Prior to this week’s debate, President Biden announced a reduction in some medicine costs, but there is a simpler way to control prices for seniors than price controls and government edicts.

SACRAMENTO, Calif. — President Joe Biden announced this week that 2022’s Inflation Reduction Act has successfully lowered the cost of 64 drugs for seniors who are enrolled in Medicare. His administration is chalking it up as a major victory as the president heads into Thursday’s debate with a campaign that’s focused on bread-and-butter economic and cost-of-living issues. 

Americans are frustrated by high prescription drug costs, so this could provide him with a political win. However, the complexities of drug prices are such that few voters likely have a clue about that reform and its impact on prescription prices. The law allows “Medicare to negotiate the prices of certain high cost drugs, as well as capping how much people with Medicare Part D spend on prescription drugs per year,” per a report in the Hill.

Pharmaceutical companies have pursued legal action challenging its provisions that allow Medicare to negotiate with them for price reductions. If the companies don’t give in to the lower prices, they must not only exit this government-subsidized market, but also pay an excise tax on the drugs they sell elsewhere. Politico succinctly summarized the dilemma in an analysis last year:

The pharmaceutical industry thinks that this scheme is a charade. Facing a ruinous excise tax, drug companies say that they have no choice but to “negotiate” with CMS. Likewise, they’ll have to accept a cut-rate price because no company can possibly afford to withdraw from Medicare and Medicaid, which together account for 45 percent of the nation’s annual spending on prescription drugs. This isn’t a true negotiation; instead, as pharmaceutical company Merck argues, it’s “tantamount to extortion.”

Whatever the legal merits of the argument — or the political calculations involved in the legislation — this fracas highlights the difficulties in providing competitive pressures in a marketplace that is dominated by the government. Price controls quash innovation, as companies reduce their investments in life-saving drugs if they aren’t able to get a sufficient return. However, taxpayers pay these subsidies, and it would be wrong, as a Reason Foundation researcher notes, to “allow private companies to extract as much money as they can from taxpayers.”

There’s no easy free-market solution to this conundrum, but politicians interested in actually reducing drug costs without stifling research and development could — if they were more interested in useful policy than campaign talking points — pick the low-hanging fruit. One of the lowest branches involves the decidedly non-sexy and complex topic of patent reform. Simply put, the misuse of patents — monopoly rights the government grants to inventors — reduces innovation in this field (and others) and ultimately drives up the cost of medicine.

The first problem of the patent system, argues Forbes’ Avik Roy, is that the government officials who grant them must rely on subjective criteria: “In no other sector of the economy is the possession of property so dependent upon the subjective judgment of unelected officials. Because prescription drugs are so expensive, the decision to issue patents for trivial modifications of a major prescription drug can lead to $114 billion in revenue for the manufacturer of that drug, directly at the expense of patients and taxpayers.” So while a 20-year monopoly might be justified for a significant drug development, it’s less so to grant it to “those that make minor tweaks to a manufacturing process, or attempt to patent the use of a drug for a disease closely related to the original one.”

Fair points. My R Street Institute colleague, technology and innovation director Wayne Brough, reports that pharmaceutical companies are adept at gaming the system by employing “complex patent strategies … to keep competitors and low-cost generics out of the market for as long as possible to maximize the profits of blockbuster drugs.”

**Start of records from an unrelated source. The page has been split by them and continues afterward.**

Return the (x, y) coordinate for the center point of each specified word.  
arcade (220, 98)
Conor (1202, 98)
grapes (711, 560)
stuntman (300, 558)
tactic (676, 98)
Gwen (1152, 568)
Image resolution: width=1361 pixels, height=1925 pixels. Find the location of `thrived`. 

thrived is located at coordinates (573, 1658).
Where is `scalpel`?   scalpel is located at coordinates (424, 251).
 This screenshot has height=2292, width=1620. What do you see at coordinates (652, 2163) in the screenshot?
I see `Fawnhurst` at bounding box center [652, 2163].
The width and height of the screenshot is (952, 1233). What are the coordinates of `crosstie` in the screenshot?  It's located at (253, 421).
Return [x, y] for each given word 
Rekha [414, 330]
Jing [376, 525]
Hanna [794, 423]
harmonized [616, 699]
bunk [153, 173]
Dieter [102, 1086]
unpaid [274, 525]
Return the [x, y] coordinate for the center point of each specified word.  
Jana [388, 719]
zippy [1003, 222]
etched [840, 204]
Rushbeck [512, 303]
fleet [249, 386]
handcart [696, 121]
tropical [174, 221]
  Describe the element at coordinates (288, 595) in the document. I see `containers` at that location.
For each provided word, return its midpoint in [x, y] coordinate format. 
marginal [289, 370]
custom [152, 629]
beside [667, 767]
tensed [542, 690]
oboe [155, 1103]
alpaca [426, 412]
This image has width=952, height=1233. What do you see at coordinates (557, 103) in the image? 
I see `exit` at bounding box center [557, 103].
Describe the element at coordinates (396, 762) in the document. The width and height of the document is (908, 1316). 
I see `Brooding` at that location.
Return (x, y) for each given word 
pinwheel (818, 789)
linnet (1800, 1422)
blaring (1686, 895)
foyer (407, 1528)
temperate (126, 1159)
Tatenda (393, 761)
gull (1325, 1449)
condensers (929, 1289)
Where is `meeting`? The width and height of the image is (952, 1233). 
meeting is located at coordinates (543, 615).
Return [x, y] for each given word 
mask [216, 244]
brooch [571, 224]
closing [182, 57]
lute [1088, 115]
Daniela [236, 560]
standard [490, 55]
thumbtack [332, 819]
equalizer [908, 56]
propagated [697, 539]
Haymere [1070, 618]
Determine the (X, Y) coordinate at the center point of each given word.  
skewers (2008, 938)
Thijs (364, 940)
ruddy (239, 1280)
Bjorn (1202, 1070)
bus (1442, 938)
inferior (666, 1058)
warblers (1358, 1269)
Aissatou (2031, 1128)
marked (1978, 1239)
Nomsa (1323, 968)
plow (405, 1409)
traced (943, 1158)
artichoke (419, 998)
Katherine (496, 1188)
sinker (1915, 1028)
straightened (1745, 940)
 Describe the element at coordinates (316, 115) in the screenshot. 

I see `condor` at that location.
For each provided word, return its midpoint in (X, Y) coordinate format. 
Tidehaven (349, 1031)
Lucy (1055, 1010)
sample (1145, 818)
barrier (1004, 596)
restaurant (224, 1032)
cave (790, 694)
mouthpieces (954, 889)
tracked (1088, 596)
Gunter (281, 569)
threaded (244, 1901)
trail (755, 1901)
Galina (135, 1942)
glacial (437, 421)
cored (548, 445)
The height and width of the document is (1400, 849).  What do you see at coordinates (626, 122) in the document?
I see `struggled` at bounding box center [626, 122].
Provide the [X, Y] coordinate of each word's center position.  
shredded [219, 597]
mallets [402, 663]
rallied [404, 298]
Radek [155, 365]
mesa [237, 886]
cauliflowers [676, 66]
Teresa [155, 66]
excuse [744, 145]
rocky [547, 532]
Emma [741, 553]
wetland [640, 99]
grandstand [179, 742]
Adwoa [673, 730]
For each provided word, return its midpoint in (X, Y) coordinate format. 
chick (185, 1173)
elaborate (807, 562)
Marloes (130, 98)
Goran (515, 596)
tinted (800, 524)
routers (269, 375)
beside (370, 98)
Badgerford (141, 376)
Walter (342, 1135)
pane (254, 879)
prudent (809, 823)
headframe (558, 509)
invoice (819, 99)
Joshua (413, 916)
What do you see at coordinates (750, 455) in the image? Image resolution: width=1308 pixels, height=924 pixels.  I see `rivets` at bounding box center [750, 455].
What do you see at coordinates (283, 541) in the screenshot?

In just one example involving the cancer drug Revlimid, he notes that the company “filed for an additional 206 patents on the drug — 117 of which were approved,” resulting in the drug’s price increasing “from $6,000 per month in 2002 to $24,000 per month in 2022, resulting in a total estimated cost of $45 billion for Americans.” Adjusted for inflation, that’s still a boost of 4.5 times the original cost. Obviously, companies need the financial incentive to invest in the development of such ground-breaking pharmaceuticals, but not by abusing patent thickets.

Then there’s the problem with patent trolls. Investopedia says a “troll files patent claims without any intention of ever developing a product or service. The end result is bad faith infringement threats and licensing demands that require companies to spend a significant amount of money to settle these claims without any addition to the public good.”

Unfortunately, current proposals would make the problem far worse by expanding patent eligibility, overturning court cases that narrowed patents and reducing competition by enabling companies to patent extremely broad and ill-defined concepts. The legislation doesn’t target the main problems: trolling, patent thickets (a web of multiple patents protecting a single product), “evergreening” (filing patents over minor changes to, say, the color or packaging of the drug), and “product hopping” (new patents for reformulations of old drugs).

Granted, these are complex issues that resist easy solutions, but addressing them could do far more to limit drug-price inflation — and create fewer disincentives to innovation — than the current easy-button approach of price controls and government mandates. Then again, I can’t imagine any politician building a successful campaign around such reforms, which offers the most obvious explanation about why such ideas rarely move forward.